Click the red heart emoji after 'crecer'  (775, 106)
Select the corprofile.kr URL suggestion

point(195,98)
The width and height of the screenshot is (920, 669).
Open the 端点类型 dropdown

---

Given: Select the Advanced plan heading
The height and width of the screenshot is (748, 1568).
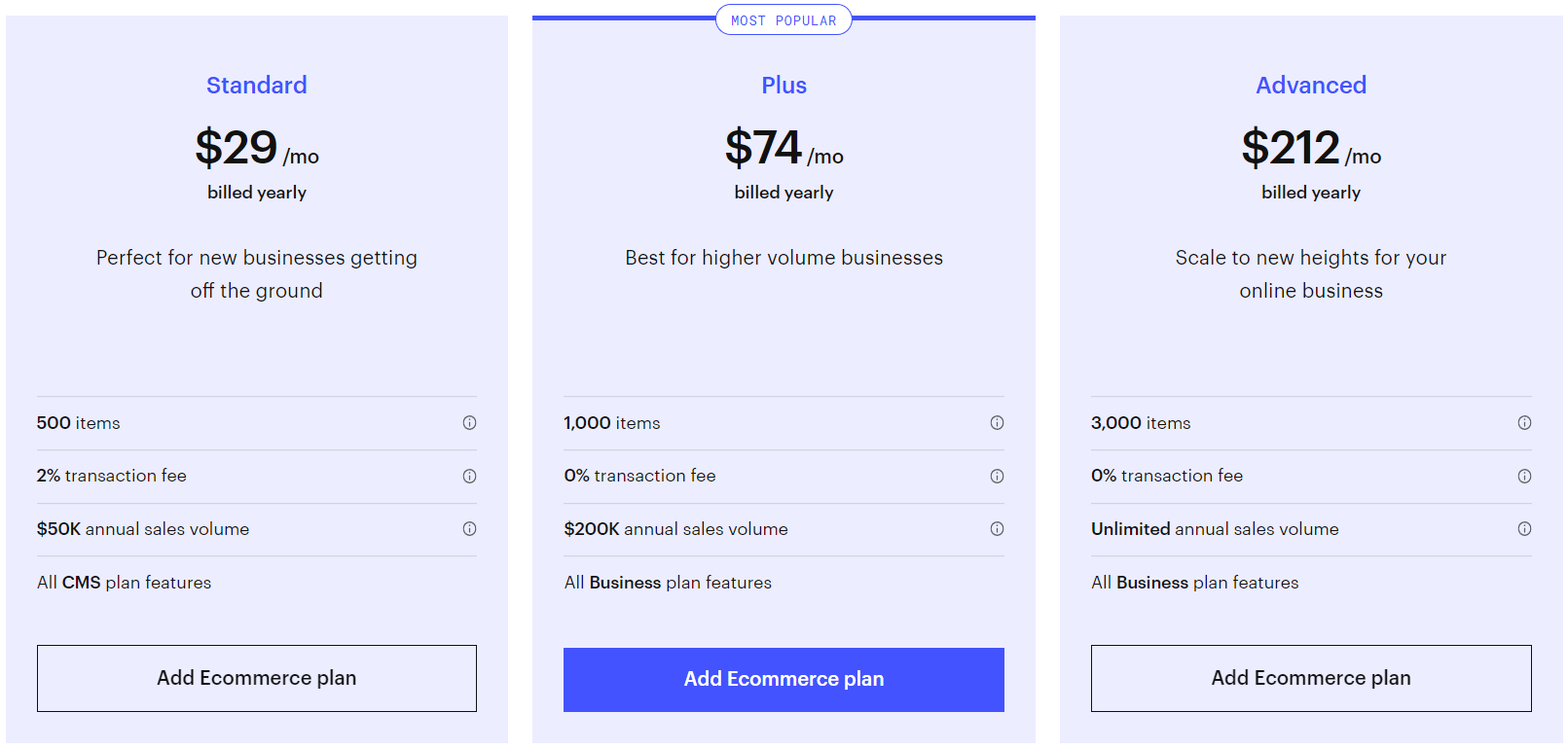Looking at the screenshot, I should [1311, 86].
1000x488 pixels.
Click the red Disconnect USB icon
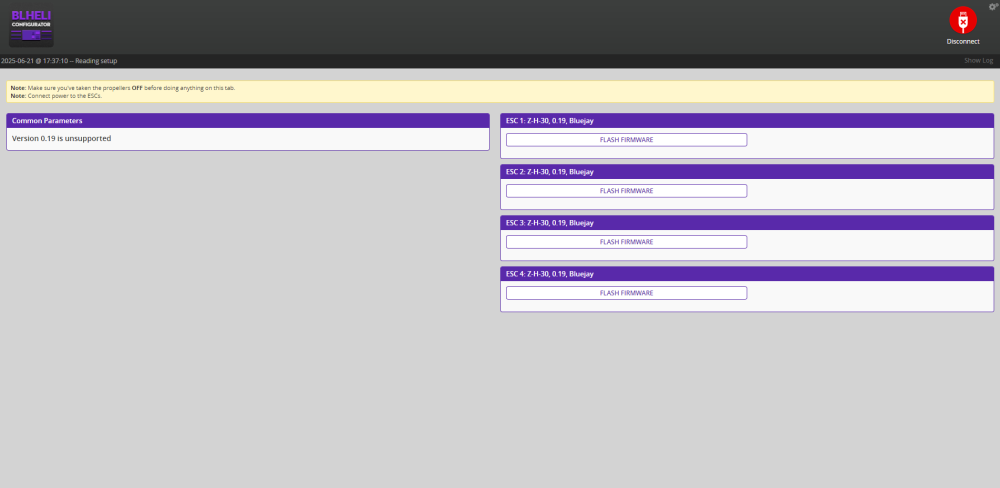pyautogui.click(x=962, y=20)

• Given problem:
Copy the listing from the line with "Given: Select the Advanced plan heading" up to and including the line with "pyautogui.click(x=962, y=20)", reproducing each line exactly and leaving the pictures out.

• Problem solution:
Given: Select the Advanced plan heading
The height and width of the screenshot is (748, 1568).
Looking at the screenshot, I should [1311, 86].
1000x488 pixels.
Click the red Disconnect USB icon
pyautogui.click(x=962, y=20)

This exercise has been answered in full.